In [2]:
import numpy as np
import pandas as pd
from itertools import product

In [3]:
# Participant simulation

# we'll create 1000 participants in our experiment

n = 1000

In [4]:
# let's create those participant partitions we discussed above

compliance_partitions = ['always_taker', 'complier', 'defier', 'never_taker']
response_partitions = ['always_better', 'helped', 'hurt', 'never_better']
partition_types = np.array(list(product(compliance_partitions, response_partitions)))

# we can also simulate probabilities that our participants will belong to one of the
# 16 possible behavior combinations

partition_probabilities = np.random.random(16)
partition_probabilities = partition_probabilities / partition_probabilities.sum()

# to be a true set of probabilities, the vector sum needs to be 1
# sometimes this can fail because of precision errors
assert partition_probabilities.sum() == 1 

In [5]:
# drawing participant compliance and response behaviors according to the
# specified distribution

participant_partition = np.random.choice(range(len(partition_types)), n, p=partition_probabilities)
compliance_type, response_type = list(zip(*partition_types[participant_partition]))
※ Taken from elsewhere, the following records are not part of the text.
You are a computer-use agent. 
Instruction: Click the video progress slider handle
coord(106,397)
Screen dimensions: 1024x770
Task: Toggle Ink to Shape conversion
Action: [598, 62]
# assigning participants to Control and Treatment groups with 50% probability

assignments = np.array(['control', 'treatment'])
participant_assignment = assignments[np.concatenate([np.zeros(n//2), np.ones(n//2)]).astype('int32')]
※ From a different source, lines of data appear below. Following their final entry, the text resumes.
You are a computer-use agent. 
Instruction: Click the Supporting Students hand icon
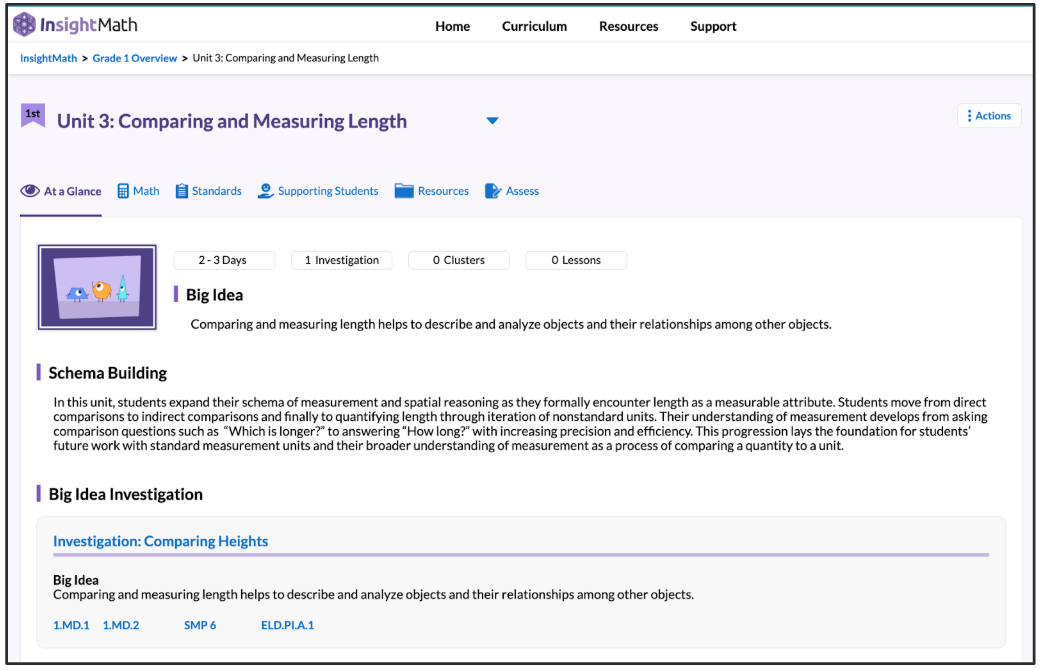[x=265, y=191]
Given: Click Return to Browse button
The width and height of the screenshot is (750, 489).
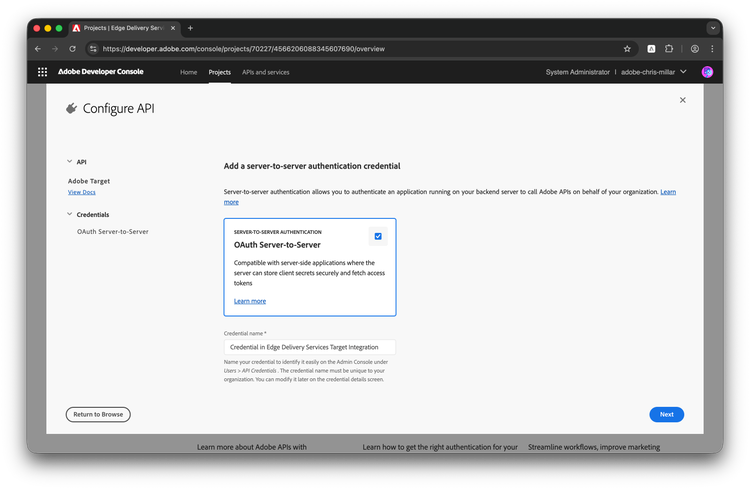Looking at the screenshot, I should (98, 414).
# compiling all information into our dataframe

df = pd.DataFrame({'assignment': participant_assignment,
                   'compliance_type': compliance_type,
                   'response_type': response_type})

In [6]:
# Simulate outcomes

# depending on assignment and compliance type, did the participant take the treatment?

# if the participant is an always_taker, they'll always take the treatment.
# if they're a complier, they'll take the treatment as long as they're in the treatment condition.
# if they're a defier, they'll only take the treatment if they were in the control condition.
df['took_treatment'] = (df.compliance_type == 'always_taker') \
                       | ( (df.compliance_type == 'complier') & (df.assignment == 'treatment')) \
                       | ( (df.compliance_type == 'defier') & (df.assignment == 'control'))

# depending on whether they took the treatment and their response_type, 
# what was the participant's outcome?

# if the participant is of the always_better type, they'll definitely have a good outcome.
# if the participant is of the 'helped' type, they'll have a good outcome as long as they
# took treatment.
df['good_outcome'] = (df.response_type == 'always_better') \
                     | ( (df.response_type == 'helped') & (df.took_treatment) )


In [7]:
# we can observe the probabilities of each Assignment, Treatment, Outcome
# combinations that would emerge

# get all the probabilities we need: p(z,x,y) for each z,x,y combination

# we can get all states by taking the cartesian product of the different
# binary possibilities: treatment vs. control group, took_treatment=True vs. False, etc.
states = product(['treatment','control'],[False, True], [False, True])

# this is an ugly list comprehension that calculates probabilities for each of the states
# we generated above
p_states = {f"{assignment}/{'treated' if treated == 1 else 'untreated'}/{'good' if outcome == 1 else 'bad'}" : 
                ( (df[df.assignment == assignment].took_treatment == treated)
                   & (df[df.assignment == assignment].good_outcome == outcome)  ).mean()
                for assignment, treated, outcome in states
                }

# display:
pd.DataFrame(p_states, index=['probabilities']).T

Unnamed: 0,probabilities
treatment/untreated/bad,0.278
treatment/untreated/good,0.174
treatment/treated/bad,0.344
treatment/treated/good,0.204
control/untreated/bad,0.336
control/untreated/good,0.182
control/treated/bad,0.316
control/treated/good,0.166